CHICAGO (CBS) -- Despite billions of dollars spent beefing up security since Sept. 11, 2001, a new report claims passengers may still be seriously vulnerable.

As CBS 2's Susanna Song reports, the security lines set up by the Transportation Security Administration are meant to keep passengers protected from any type of threats or violence at the airport and during a flight.

But according to a new report out by the U.S. Department of Homeland Security, there have been more than 25,000 security breaches at U.S. airports in the past decade. That breaks down to about seven per day.

"It's hard not to wonder when Congress is going to finally wake up and realize the situation at TSA is unacceptable," said transportation expert Aaron Gellman of Northwestern University.

Gellman was reacting late last month to a surprising security breach.

Olajide Oluwaseun Noibi, 24, who had a home address in Willowbrook, allegedly got on a flight from New York to Los Angeles last month with a University of Michigan student ID and a day-old boarding pass that belonged to somebody else last week.

Noibi was originally interviewed by authorities and then released. Then ten days later, he did it again, using a false boarding pass to get on a flight from Los Angeles to Atlanta.

FBI agents took him into custody.

The incident was especially troubling to officials because Transportation Security Administration agents are required to match boarding passes with passenger ID's, like driver's licenses -- something that seems not to have occurred in this case.

"I think it's a very black mark on the TSA's reputation," Gellman said at the time.

The newly-released Homeland Security report shows since November 2001, 6,000 security breaches were from the TSA improperly screening carry-on bags. Almost 3,000 incidents occurred when passengers got through security without proper screening, and about 1,300 breaches happened when someone got through airport perimeters that were not secure.

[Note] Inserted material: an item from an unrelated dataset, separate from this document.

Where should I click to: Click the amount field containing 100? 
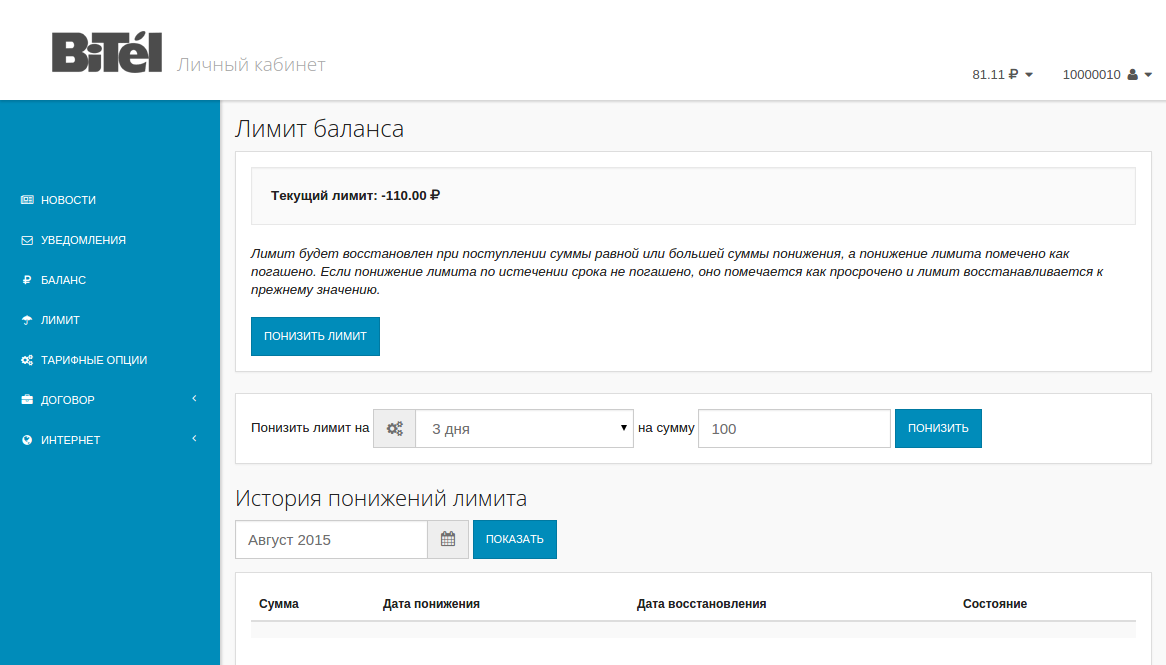(x=793, y=428)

The documents also say more than 14,000 breaches involved people entering "limited access" areas by going through doors and passageways they had no business entering, or unauthorized people going from airport buildings to planes.

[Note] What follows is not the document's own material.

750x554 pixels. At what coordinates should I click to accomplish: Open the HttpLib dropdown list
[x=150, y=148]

At O'Hare International Airport Wednesday morning, one passenger who flies frequently reacted to the findings in the new report.

"It doesn't make me feel good, but no, I'm not surprised," said traveler Chris Fay. "When you have that much travel happening very day, it's just the law of averages. I think the big story is the emergencies, or the things that didn't happen because we had this much security."

TSA officials say the word breach is broadly defined and can mean accidental violations that aren't a real threat or danger to the public.

Still, this study will be dissected and pored over Wednesday during a House subcommittee hearing.